◆ THE TASK
Could you return each entry below exactly as written, minus any pictures?

***** EXERCISE DATA

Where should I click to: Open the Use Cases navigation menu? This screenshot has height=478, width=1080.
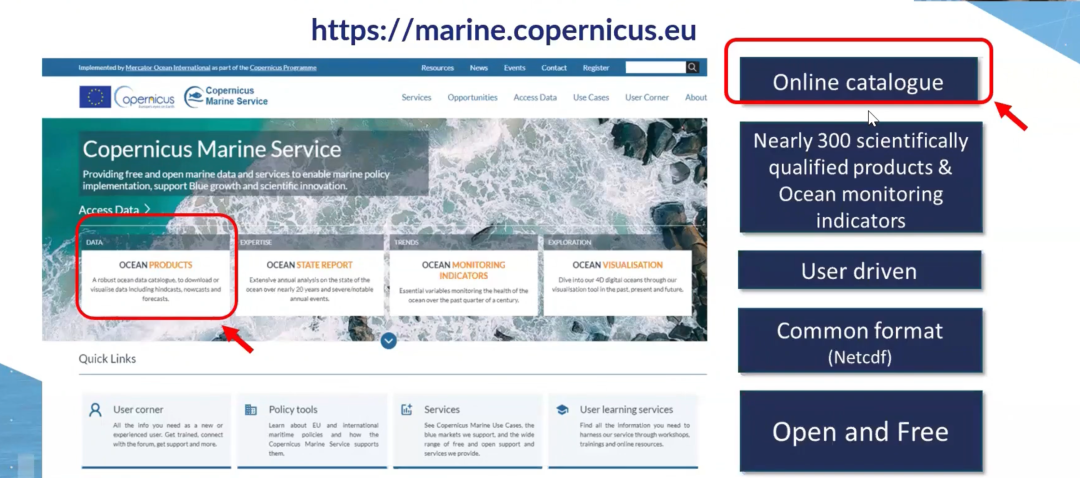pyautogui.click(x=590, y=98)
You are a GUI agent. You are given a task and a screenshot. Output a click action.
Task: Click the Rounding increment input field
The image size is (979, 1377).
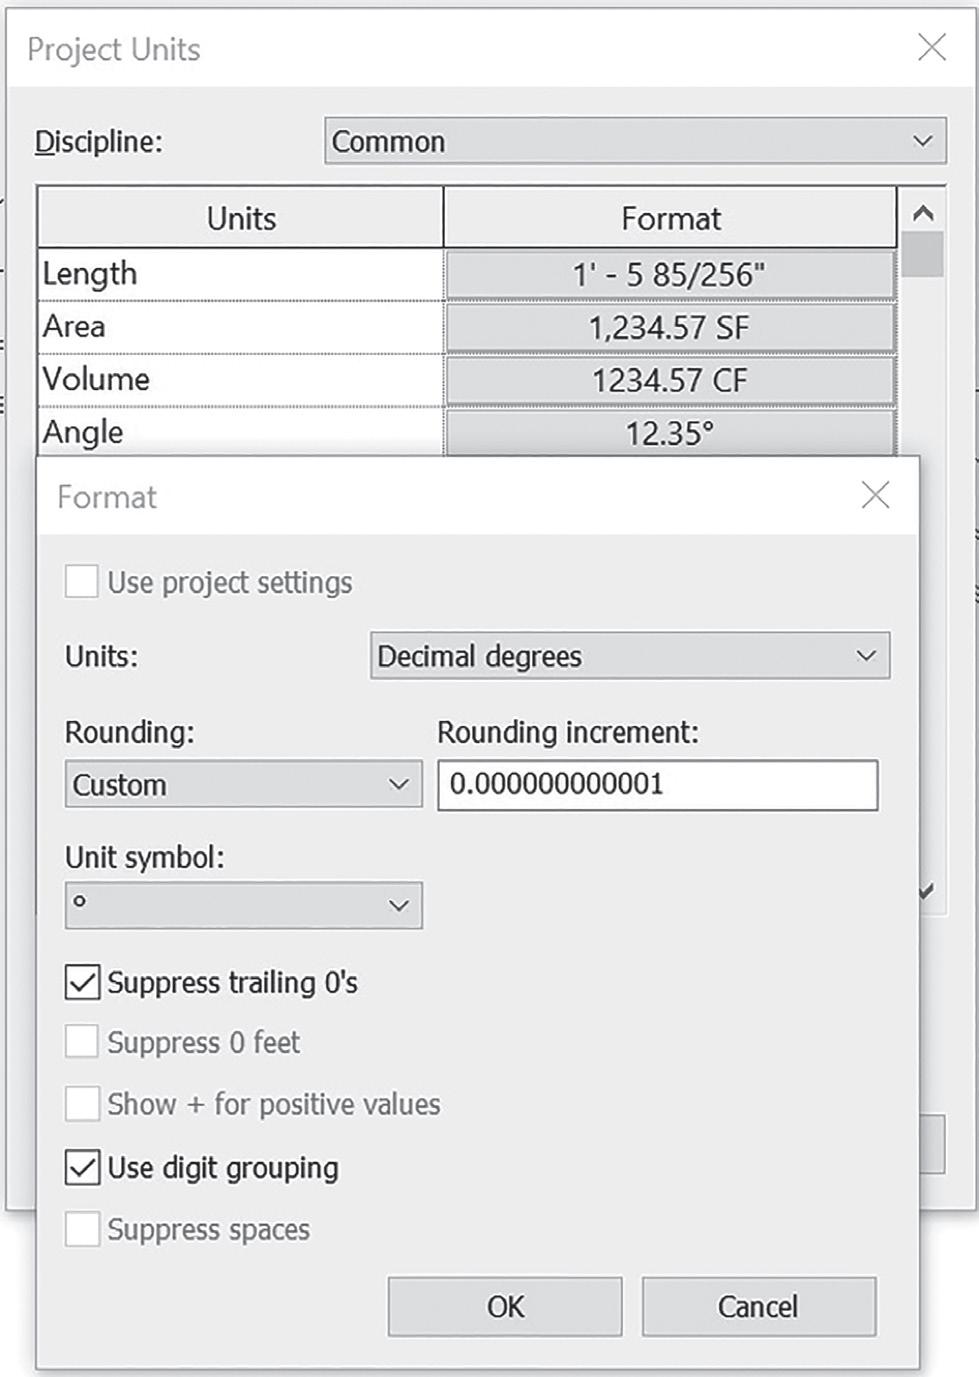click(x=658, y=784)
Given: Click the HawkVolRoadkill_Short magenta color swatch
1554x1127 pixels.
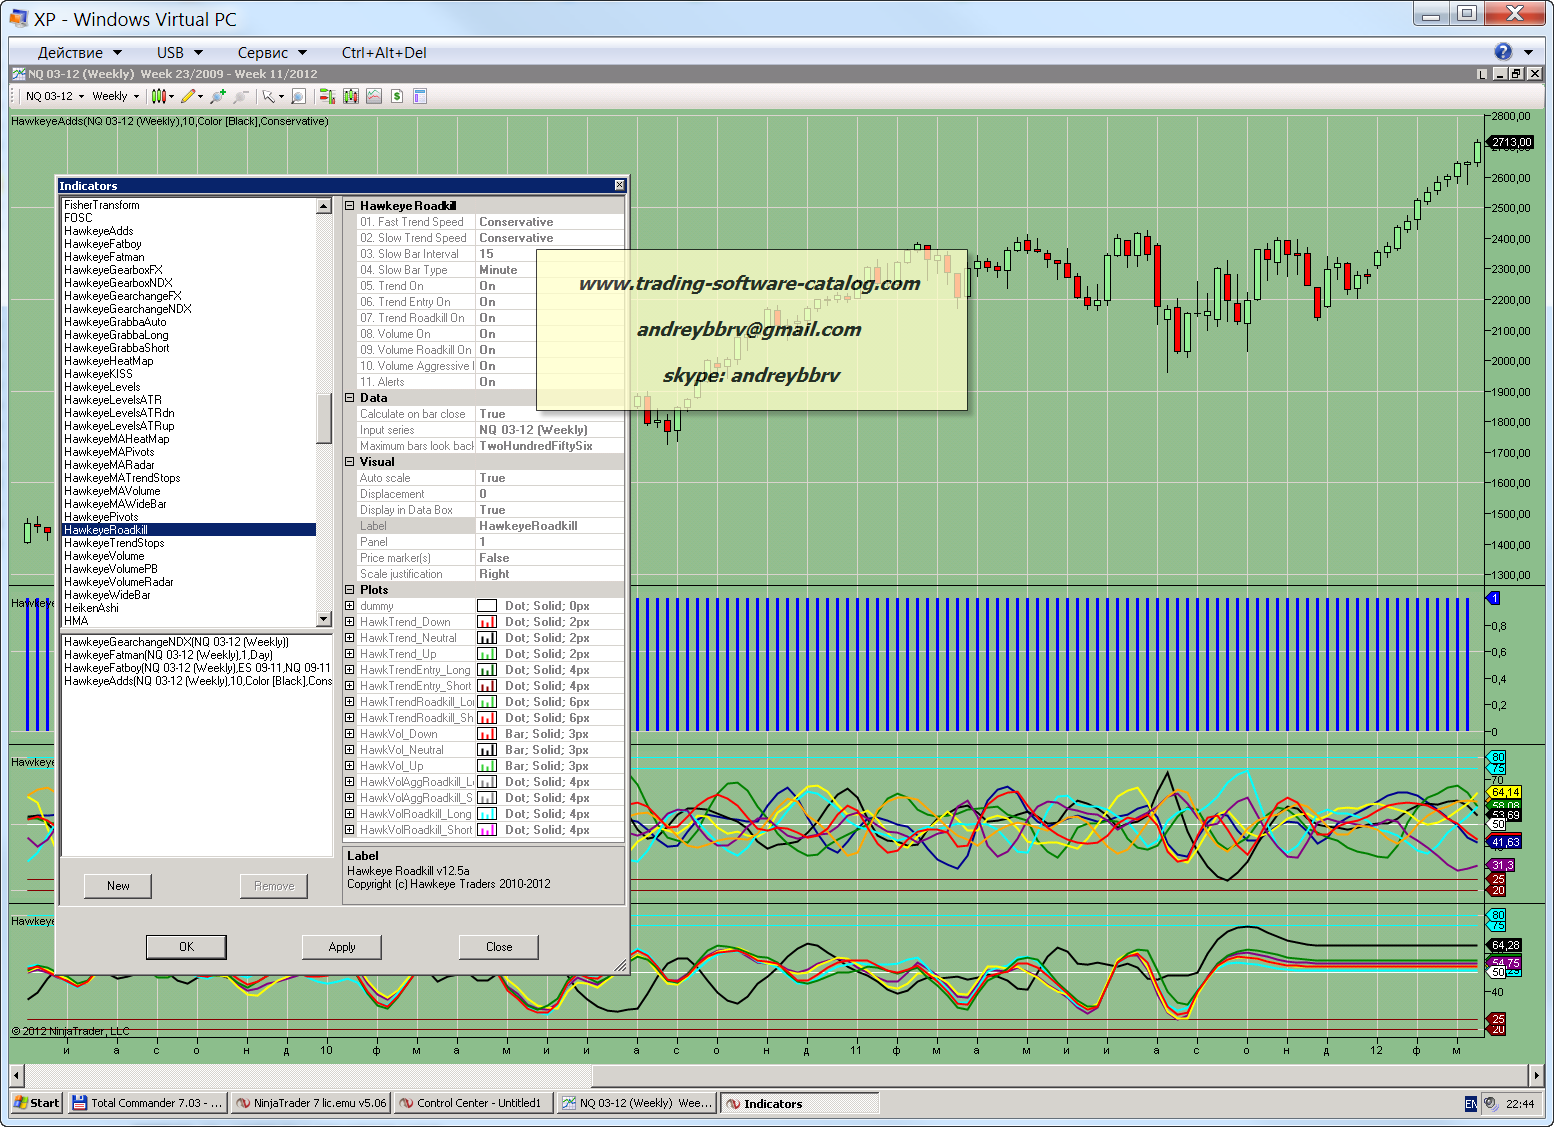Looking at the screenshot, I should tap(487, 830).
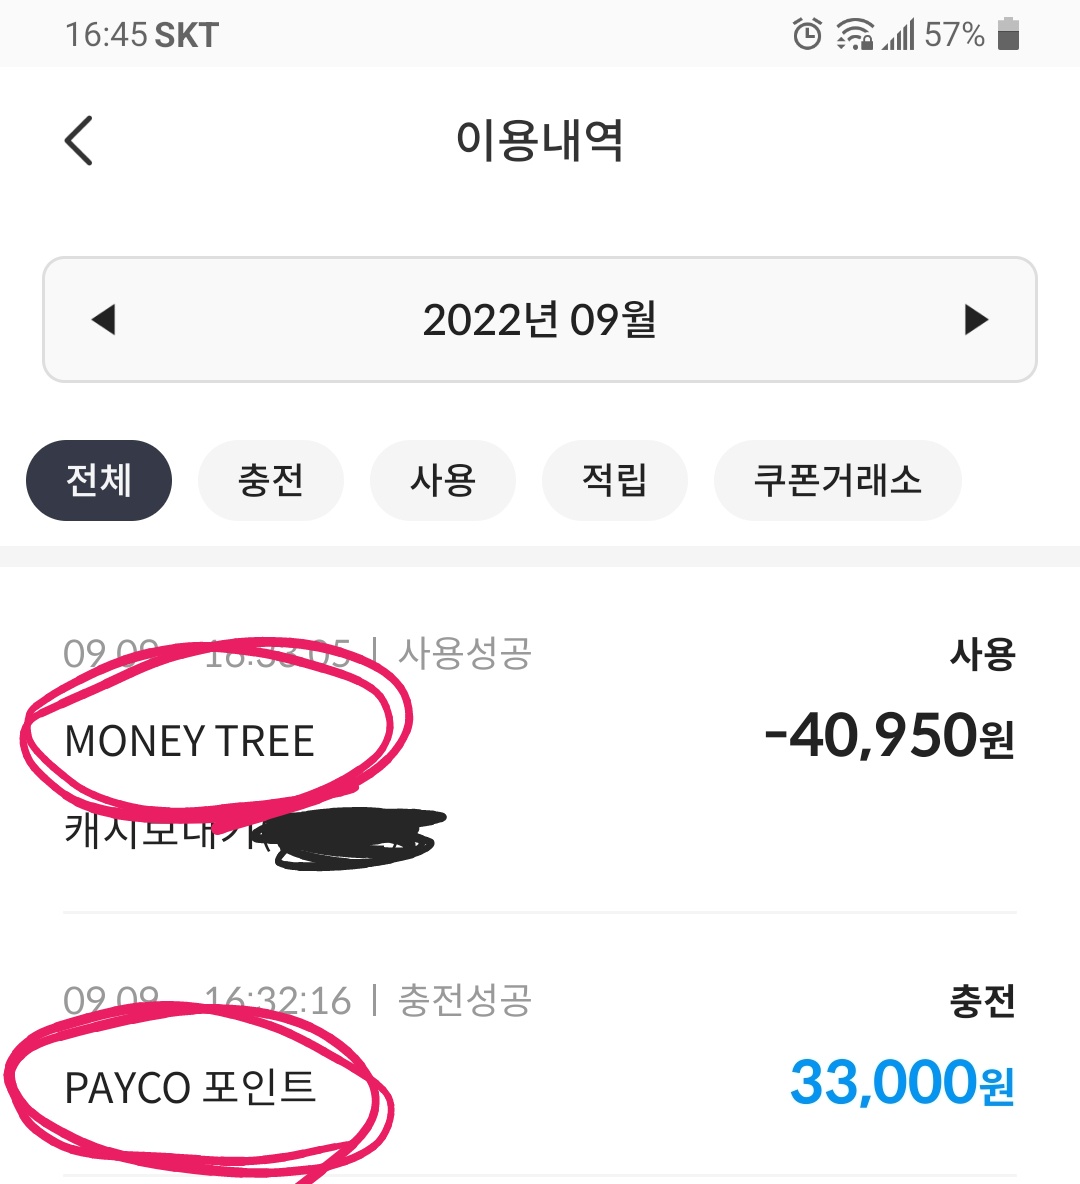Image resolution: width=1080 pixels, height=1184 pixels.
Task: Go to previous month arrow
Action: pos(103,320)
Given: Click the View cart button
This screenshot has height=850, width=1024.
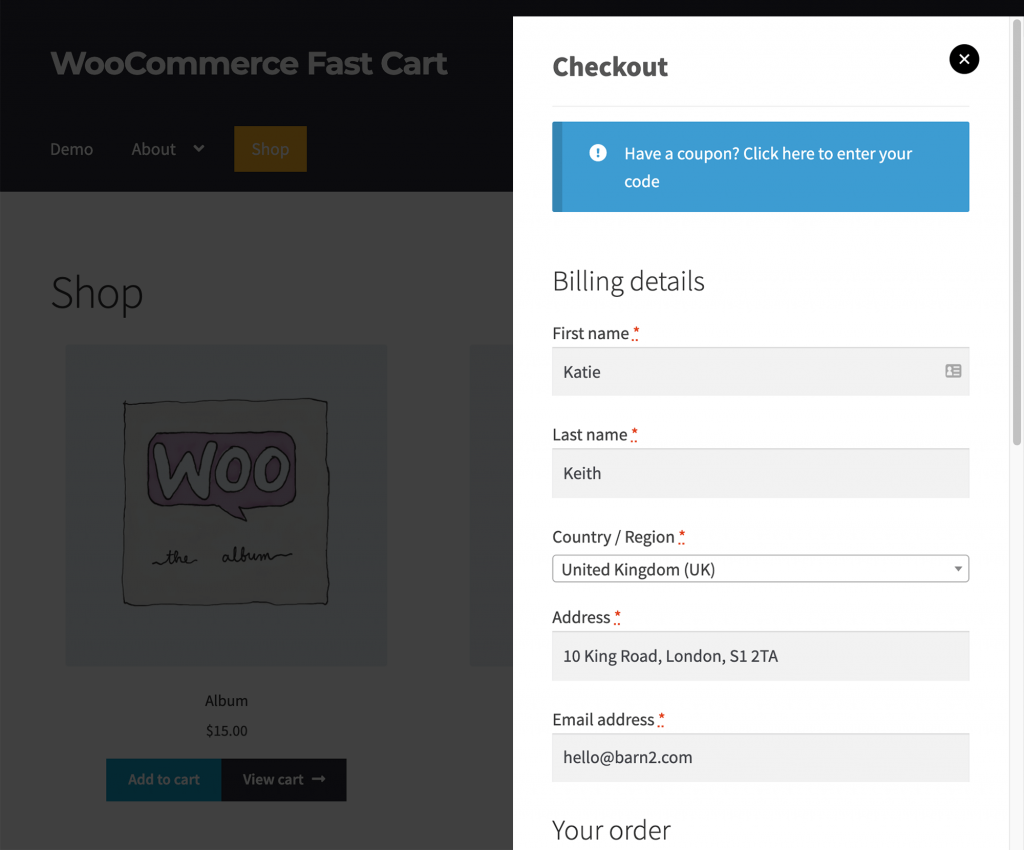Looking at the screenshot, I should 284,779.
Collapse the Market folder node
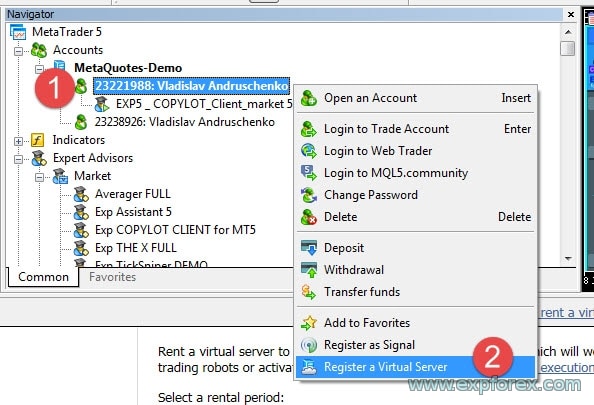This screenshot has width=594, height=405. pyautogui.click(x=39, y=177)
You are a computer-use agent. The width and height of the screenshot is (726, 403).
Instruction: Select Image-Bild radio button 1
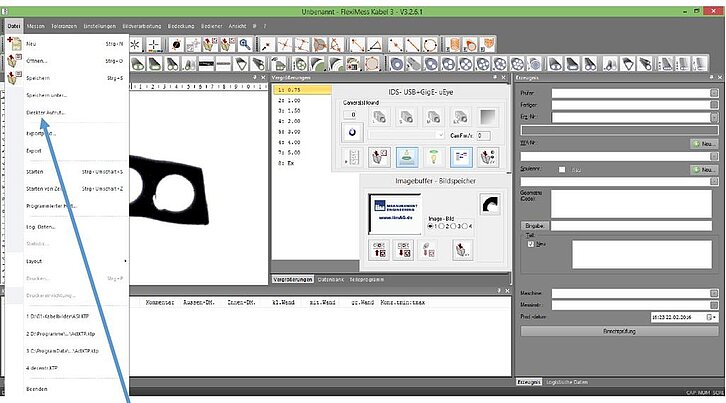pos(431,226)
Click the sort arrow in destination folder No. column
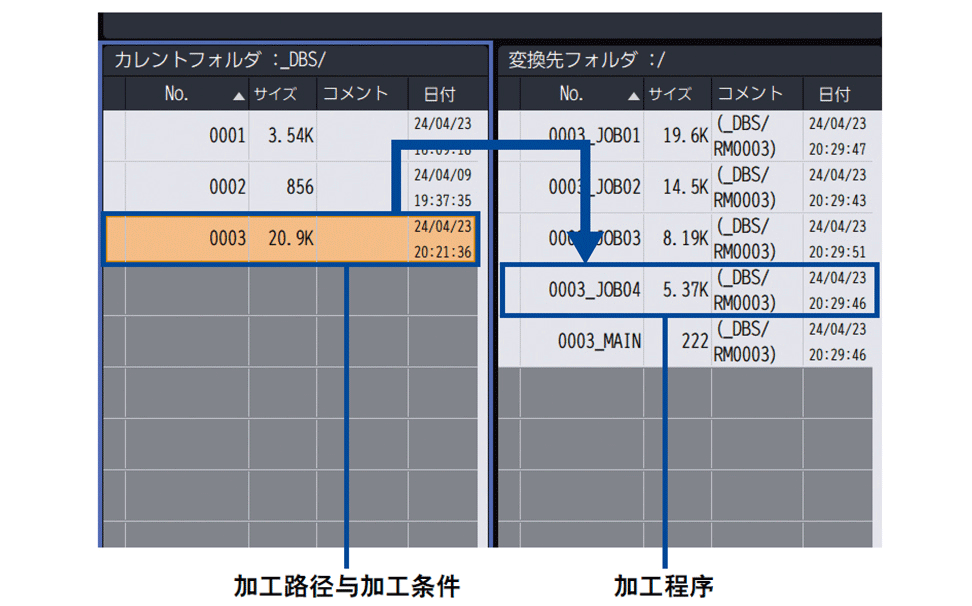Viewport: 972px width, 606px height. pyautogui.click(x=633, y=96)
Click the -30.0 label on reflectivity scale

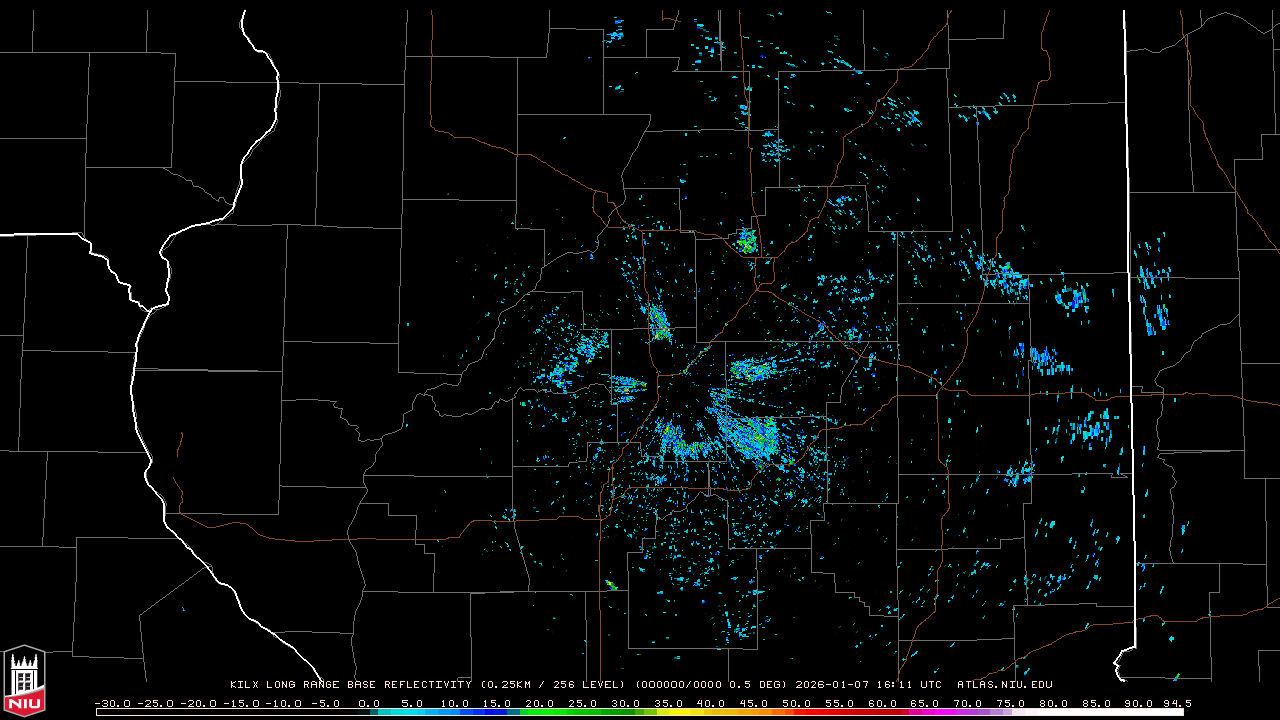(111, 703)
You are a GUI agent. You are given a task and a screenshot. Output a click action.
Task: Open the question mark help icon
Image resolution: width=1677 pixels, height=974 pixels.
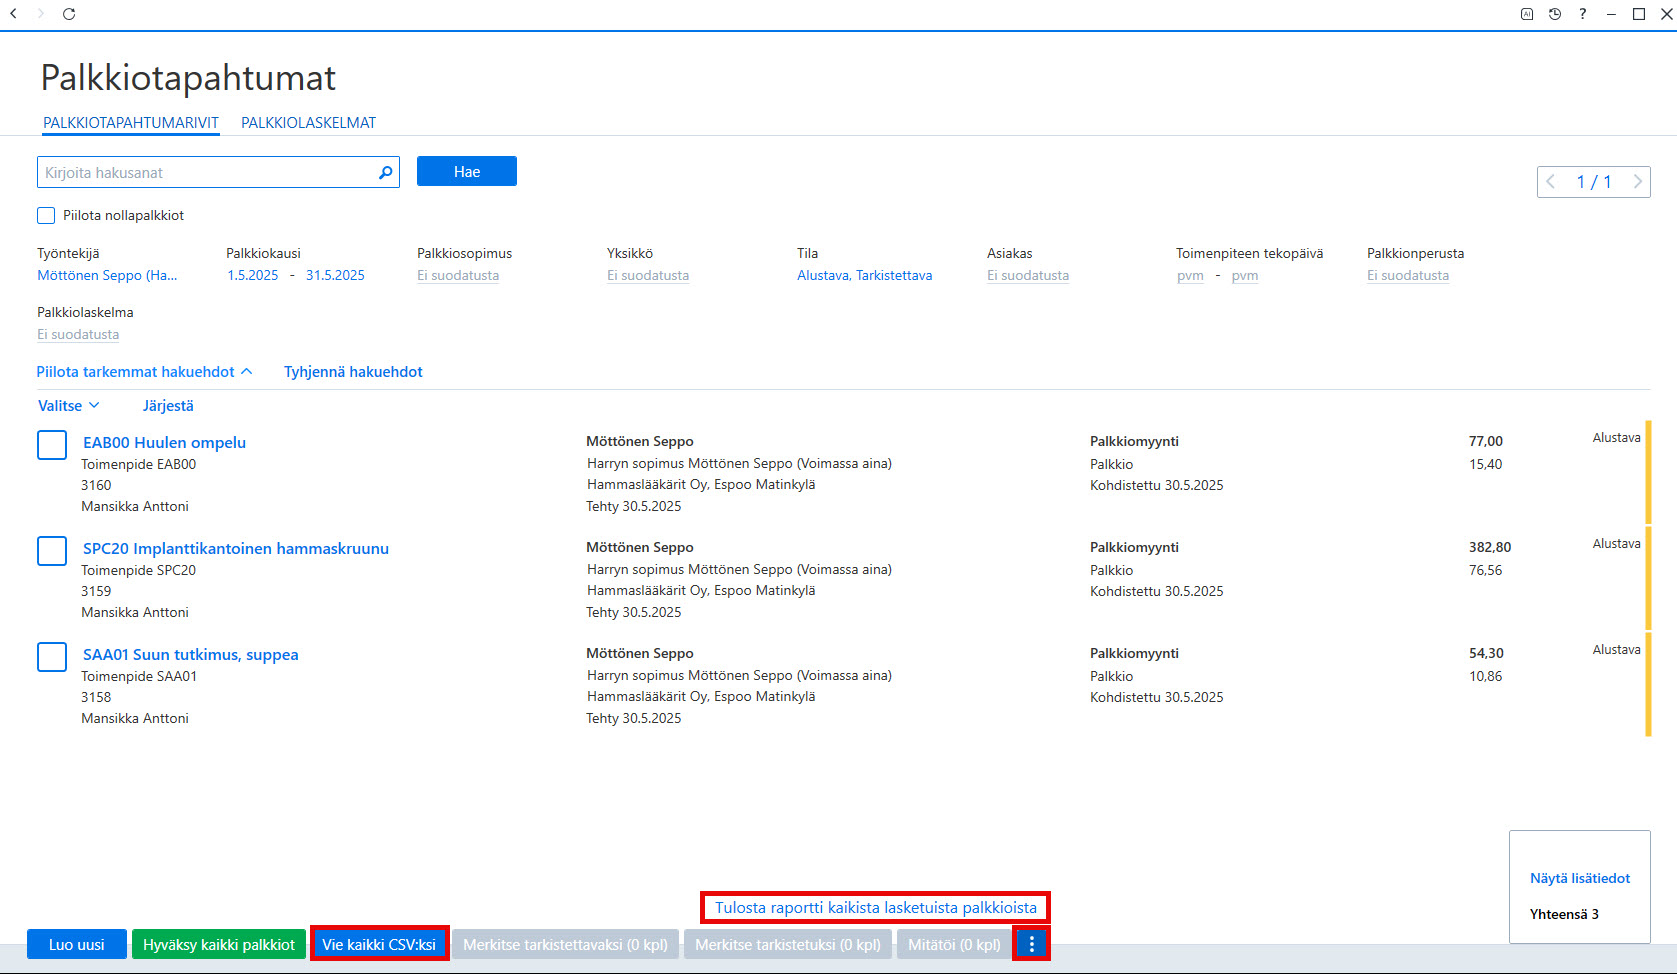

**********

◆ TASK ANSWER
Where should I click to: Open the Use Cases navigation menu? This screenshot has height=478, width=1080.
pyautogui.click(x=590, y=98)
You are a GUI agent. You are given a task and a screenshot. Output a click action.
Task: Click the Rounding increment input field
The image size is (979, 1377).
click(x=658, y=784)
Given: Click the HawkVolRoadkill_Short magenta color swatch
1554x1127 pixels.
Looking at the screenshot, I should tap(487, 830).
Image resolution: width=1080 pixels, height=1184 pixels.
Task: Go to previous month arrow
Action: pos(103,320)
Given: Click the View cart button
This screenshot has height=850, width=1024.
Looking at the screenshot, I should 284,779.
Collapse the Market folder node
This screenshot has width=594, height=405. pyautogui.click(x=39, y=177)
You are a computer-use agent. The width and height of the screenshot is (726, 403).
Instruction: Select Image-Bild radio button 1
pos(431,226)
Click the sort arrow in destination folder No. column
Viewport: 972px width, 606px height. pyautogui.click(x=633, y=96)
Click the -30.0 label on reflectivity scale

(111, 703)
You are a GUI agent. You are given a task and a screenshot. Output a click action.
Task: Open the question mark help icon
Image resolution: width=1677 pixels, height=974 pixels.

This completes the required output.